Clusters are often organically formed from existing industries as determined by historical legacy
(Miller and Cote 1985). The role of government is normally limited at the initial stage. Yet governments,
and in particular local governments, can help facilitate the growth of existing clusters. In some parts of
the developing world, clusters are absent. Due to lacks of good infrastructure and sound institutions at the
national level in developing countries, it is hard to create a new industry from scratch on a large scale.
Instead, governments or business communities in developing countries often prefer to build industrial
parks in a limited geographic area, in which adequate infrastructure and an enabling business environment
can be provided. They aim to attract foreign or domestic direct investment in the industrial parks in order
to promote employment and facilitate technology transfer. Whereas clusters and industrial parks share the
advantages of economic agglomeration, they differ fundamentally in terms of origin, entry barriers,
composition of enterprises, and their entrepreneurship impacts on the local economy. The most prominent
distinction is the degree of government intervention at the initial stage. In this chapter, we review the
experiences of and lessons learned from building clusters and industrial parks.

3 Private ordering is the process of setting up of social norms by parties involved in the regulated activity (in some manner),
and not by the State.

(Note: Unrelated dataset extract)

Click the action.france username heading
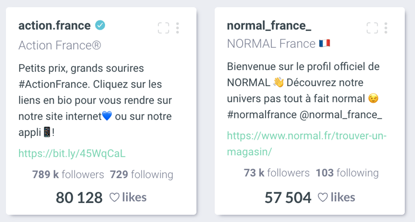Viewport: 415px width, 222px height. click(55, 26)
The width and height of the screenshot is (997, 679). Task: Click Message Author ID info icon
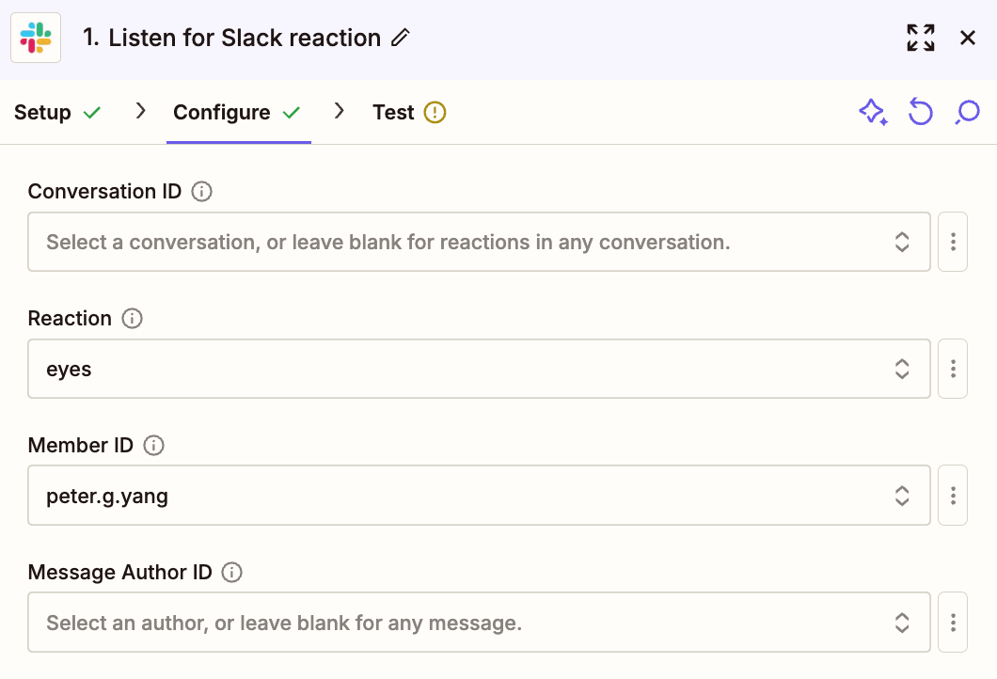[x=231, y=572]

Private Ordering aims to achieve public goals, such as efficiency, enhancing the market, and protecting
rights
4 In fact, developed countries faced the same problem in their early stages of development: small- and medium-sized

enterprises in Northern and Western Europe and North America were rarely able to obtain credit from large national or regional
financial institutions (Cull et al. 2006).

2
2. BUILDING CLUSTERS

Sonobe and Otsuka (2006) characterize the process of industrial development as taking place in three
stages—namely, initiation, quantity expansion, and quality improvement. We can write this intuitively as
0→1→N→Q. The step of 0→1 stands for the initiation phrase; 1→N means the stage of quantity
expansion; and the quality improvement step can be written as N→Q, where N and Q refer to quantity
and quality, respectively. This section is organized according to the three stages.

0→1
Most clusters form organically. To illustrate how historical legacy determines cluster formation, the
Chinese example can be explored. Many of the clusters in China nowadays originated from township and
village enterprises (TVEs) or state-owned enterprises (SOEs). In the 1970s and 1980s, the Chinese
constitution did not recognize and protect private ownership. Largely due to the central government’s
failure to protect property rights, TVEs blossomed (Xu and Zhang 2009). The township and village
governments provided local de facto protection for the TVEs. By registering as a TVE, enterprises could
circumvent the problem of weak institutions at the time, and they quickly expanded in response to rising
market demand, which resulted from the success of rural reform in the 1980s. Some workers who grasped
the technology know-how in TVEs or SOEs began to set up workshops at home and sell the same product
in the market. After observing the success of those private endeavors, other villages followed suit,
triggering the birth of a cluster.
The footwear cluster in Wenzhou is a good example, and we describe its origins in Box 2.1
(Huang, Zhang, and Zhu 2008). Similar stories can be found in the cashmere sweater cluster in Puyuan
(Ruan and Zhang 2009) and the children’s garment cluster in Zhili (Fleisher et al. 2010).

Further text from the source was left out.